## GIVEN PASSAGE:
§ §

2.4.2 AMS Ltd currently holds the contract for the South London pilot which commenced on July 31 2014. To the best of our knowledge, AMS Ltd are the only provider of transdermal tags who are able to operate within the UK, (their product is known as SCRAMx). The market was tested in the initial competitive process which concluded in May 2014.
2.4.3 The MOJ stipulate that the transdermal tags need to be approved by, and meet the required standards of the Home Office – ‘Centre for Applied Science and Technology’ (CAST). AMS Ltd is the only transdermal monitoring provider who is CAST approved and meets these required standards. CAST have also confirmed that they are not aware of other such technology operating with in the UK or EU who is CAST approved or waiting to be CAST approved. It should be noted that CAST approval can take up to 9 months.
2.4.4 CAST have stated that the technology in this space is immature and SCRAMx are currently the only active provider in UK (or EU).
2.4.5 There are a range of other technology solutions that could be employed to support AAMR. These include the use of breath alcohol testing using standard roadside screening devices, or the less well understood technique of measuring blood-alcohol content directly through the skin. However, the system in which such technologies could be deployed would be different to that currently used in the MOPAC pilot (and what has been tested as successful), and therefore would not enable a like for like comparison required to support a more extensive impact based evaluation.
2.5 Phased Roll out
2.5.1 The implementation of the expansion of the pan London AAMR Pilot will be phased during the financial year of 2016/17. The pilot would commence with the three Local Justice Areas (LJA) within the South London area and will then be extended to the remaining 6 LJA’s in three phases throughout 2016/17, with full coverage in place by April 2017.
2.5.2 The ongoing demand for AAMR is estimated at around 1,000 per annum (drawn out of assumptions from the delivery of the South London Justice Area); however as roll out will be phased across 2016/17 we have estimated demand for this year at 600 offenders.
3. Financial Comments
3.1 A budget of £850,000 has been identified to roll out and deliver AAMR across London for 2016/17, this will enable approximately 600 offenders to tagged as part of AAMR requirement, and for this order to accessible in 9 Local Justice Areas by April 2017.
3.2 This £850,000 budget includes costs for:
· Tagging and monitoring
· Project Management
It should be noted that this total budget will also support the extension of the existing South London Pilot from the 26th January 2016 to the 31st March 2016; allowing seamless transition between this existing small scale pilot and the pan London pilot expansion.
3.3 The funding will be provided by MOPAC and the Ministry of Justice. £450,000 has been set aside within the MOPAC budget in 2016/17 to meet ongoing commissioning/contract costs as well as the day to day delivery of monitoring and application of the transdermal tags. The remaining £400,000 has been committed by the Secterary of State for Justice towards the infrastructure and expansion costs of the pilot (this is set out in attached letter at APPENDIX A)
4. Legal Comments
4.1 Single Tender Action
- The Mayor’s Office for Policing And Crime (MOPAC) is a contracting authority as defined in the Public Contracts Regulations 2015 (the 'Regulations'). When awarding public contracts for goods and services valued at £172,514 or above, all contracting authorities must do so in accordance with the regulations. On the basis that this award of contract request value is over the said threshold, the regulations will apply.

§ §

## DATA SECTION:
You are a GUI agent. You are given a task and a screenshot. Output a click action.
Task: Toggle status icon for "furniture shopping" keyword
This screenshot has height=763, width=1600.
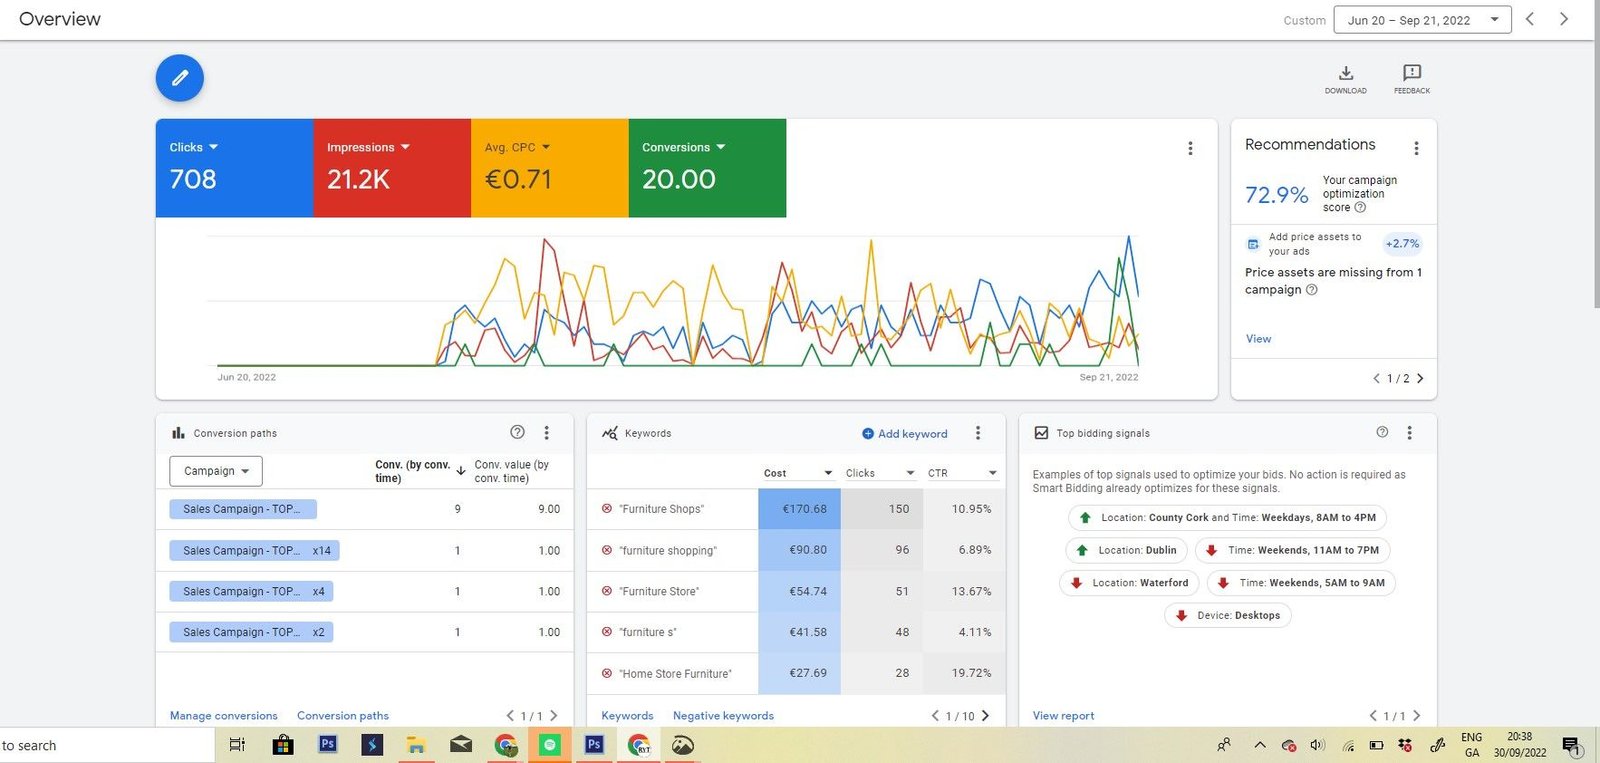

§ §

## COMPLETE THE FOLLOWING:
(a) Repeat word for word the stretch of the London alcohol-monitoring tag text from "2.4.3 The MOJ" through "to 9 months.".
(b) Write what comes next in the London alcohol-monitoring tag text, picking up after its final sentence.

## RESPONSES BY TASK:
(a)
2.4.3 The MOJ stipulate that the transdermal tags need to be approved by, and meet the required standards of the Home Office – ‘Centre for Applied Science and Technology’ (CAST). AMS Ltd is the only transdermal monitoring provider who is CAST approved and meets these required standards. CAST have also confirmed that they are not aware of other such technology operating with in the UK or EU who is CAST approved or waiting to be CAST approved. It should be noted that CAST approval can take up to 9 months.

(b)
- Regulation 32(2)(b)(ii) states that the Negotiated Procedure Without Prior Publication may be used for public services contracts where the services can be supplied only by a particular economic operator where competition is absent for technical reasons but only where no reasonable alternative or substitute exists and the absence of competition is not the result of the artificial narrowing down of the parameters of the procurement. Paragraph 2.4.2 and 2.4.3 of the Report confirms that AMS Ltd is the only provider of transdermal tags who operate within the UK and are Home Office CAST approved. It also confirms that on the basis that this is an expansion of the existing pilot, that there is no other provider on the marker beyond AMS Ltd that can provide necessary equipment and have the necessary Home CAST approved. On the basis that this research is accurate MPS Directorate of Legal Services considers the application of r.32 in these circumstances to be lawful. The use of Regulation 32 constitutes a 'contract exemption' for the purposes of the MOPAC Scheme of Delegation (the Scheme).
- Paragraph 4.13 of the Scheme requires approval is sought from the Deputy Mayor of Policing and Crime to approve all contract exemptions of £100,000 or above. Documentation can be viewed on the MOPAC website.
- Legal Aid, Sentencing and Punishment of Offenders Act 2012 (LASPO)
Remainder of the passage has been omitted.